▶ TASK DESCRIPTION:
Each line of data below is to be returned exactly, leaving out any picture.

Stored data
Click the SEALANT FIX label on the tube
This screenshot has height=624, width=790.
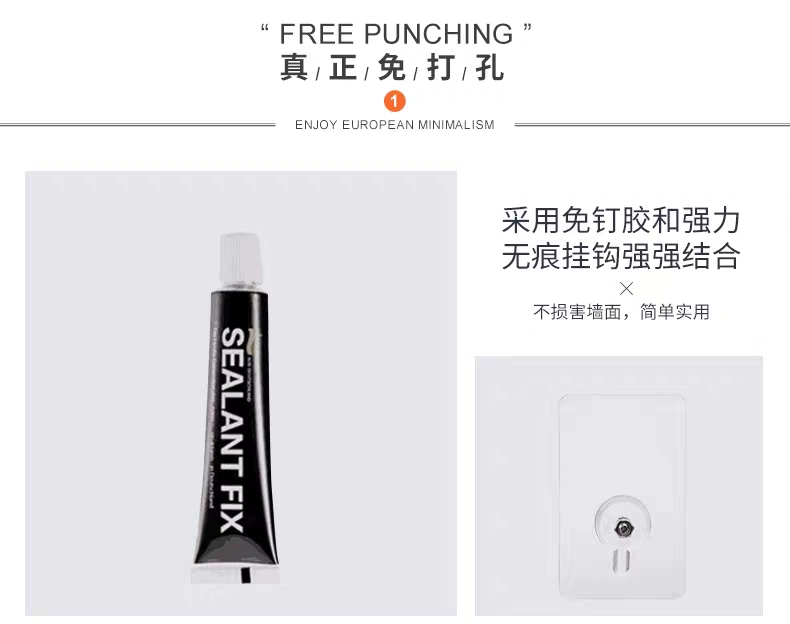tap(233, 430)
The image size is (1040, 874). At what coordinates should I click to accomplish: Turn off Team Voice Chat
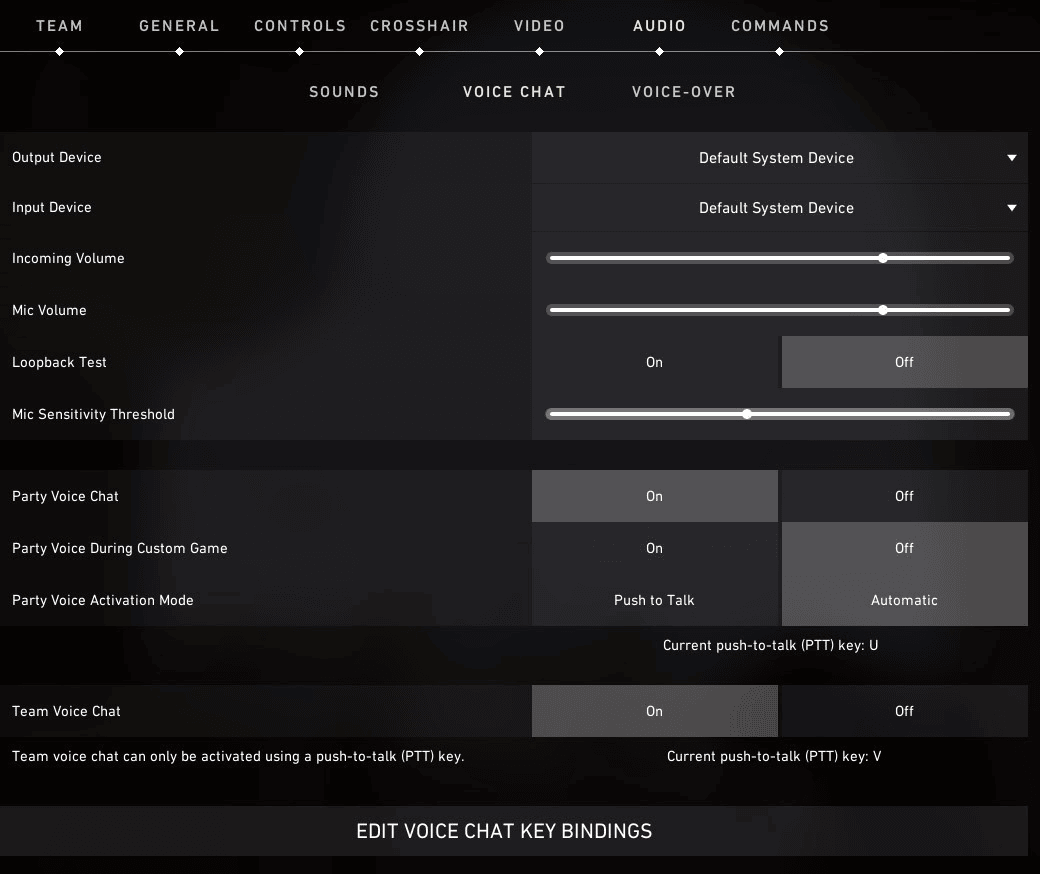point(904,711)
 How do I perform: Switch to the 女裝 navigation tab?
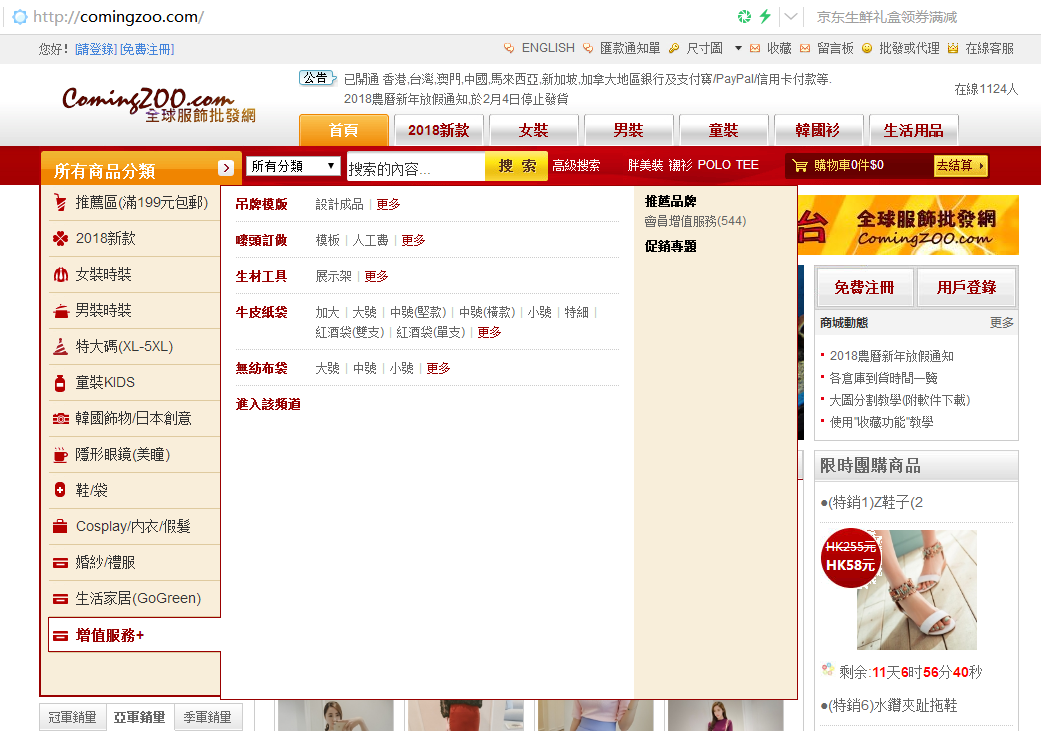coord(533,131)
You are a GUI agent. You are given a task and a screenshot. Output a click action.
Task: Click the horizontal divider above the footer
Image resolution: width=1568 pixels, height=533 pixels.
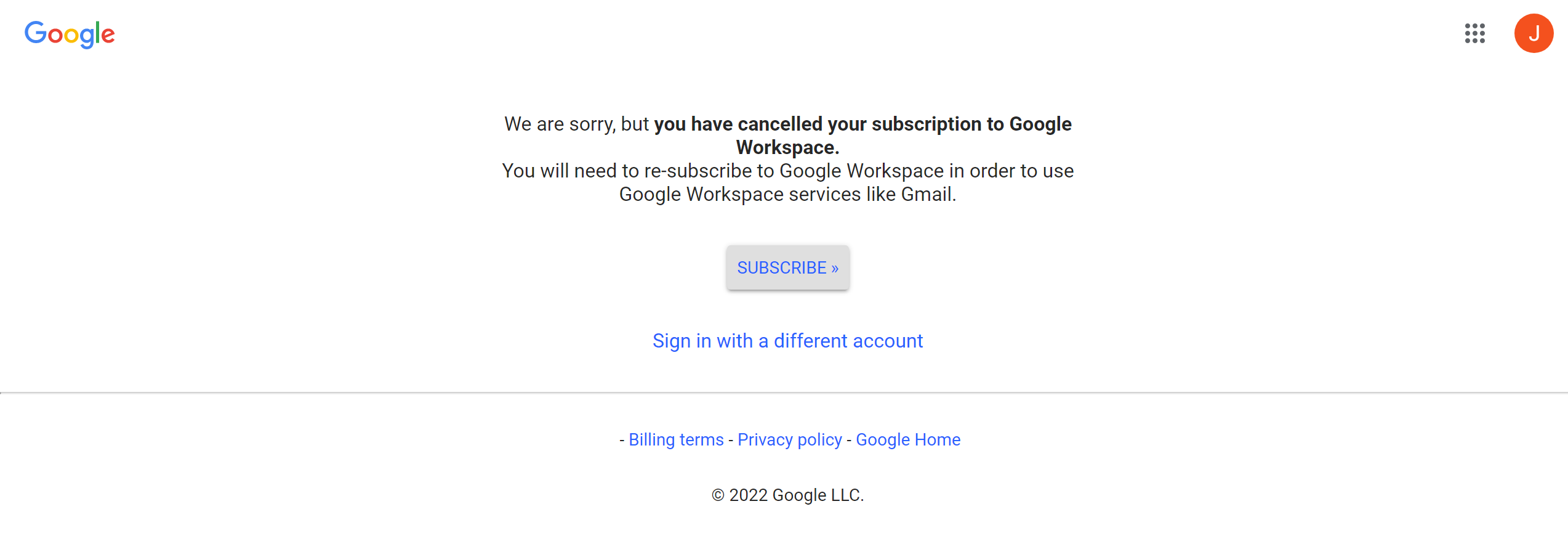(784, 393)
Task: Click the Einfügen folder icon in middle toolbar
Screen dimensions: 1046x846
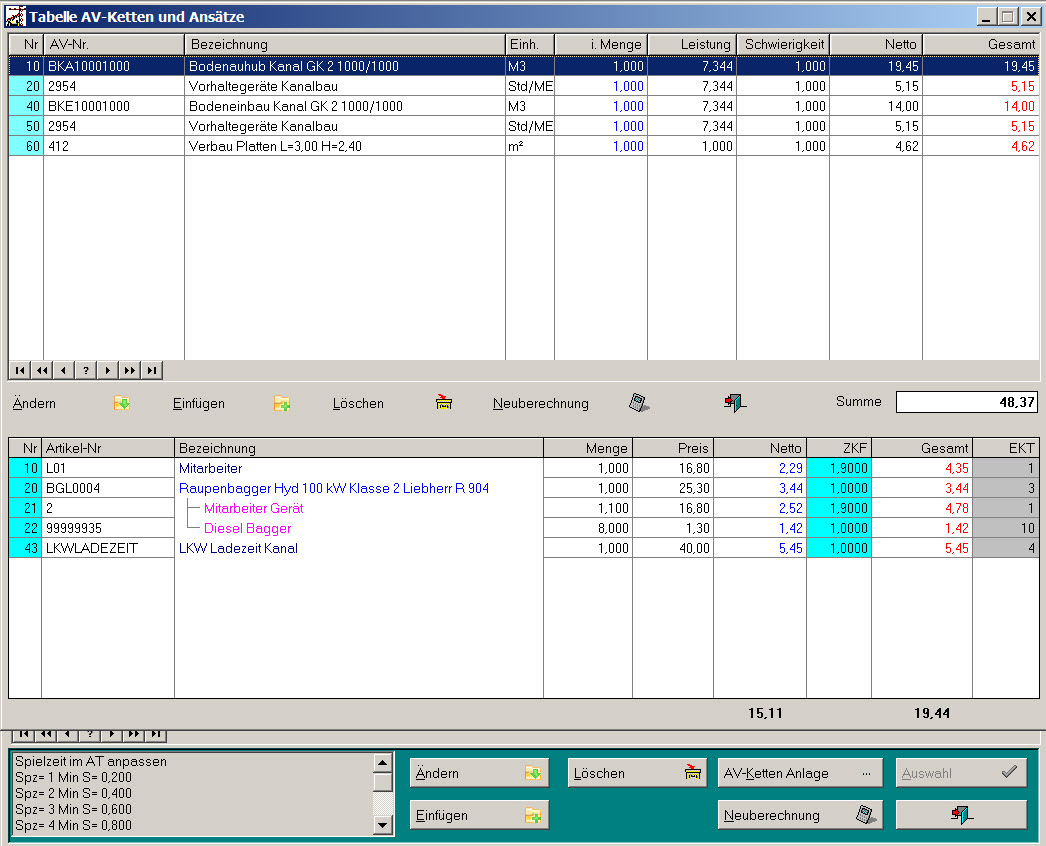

▶ EXERCISE ANSWER:
Click the SEALANT FIX label on the tube
This screenshot has height=624, width=790.
tap(233, 430)
The image size is (1040, 874). At what coordinates should I click to accomplish: Turn off Team Voice Chat
point(904,711)
 How do I perform: Switch to the 女裝 navigation tab?
coord(533,131)
You are a GUI agent. You are given a task and a screenshot. Output a click action.
Task: Click the horizontal divider above the footer
Image resolution: width=1568 pixels, height=533 pixels.
(784, 393)
Task: Click the Einfügen folder icon in middle toolbar
Screen dimensions: 1046x846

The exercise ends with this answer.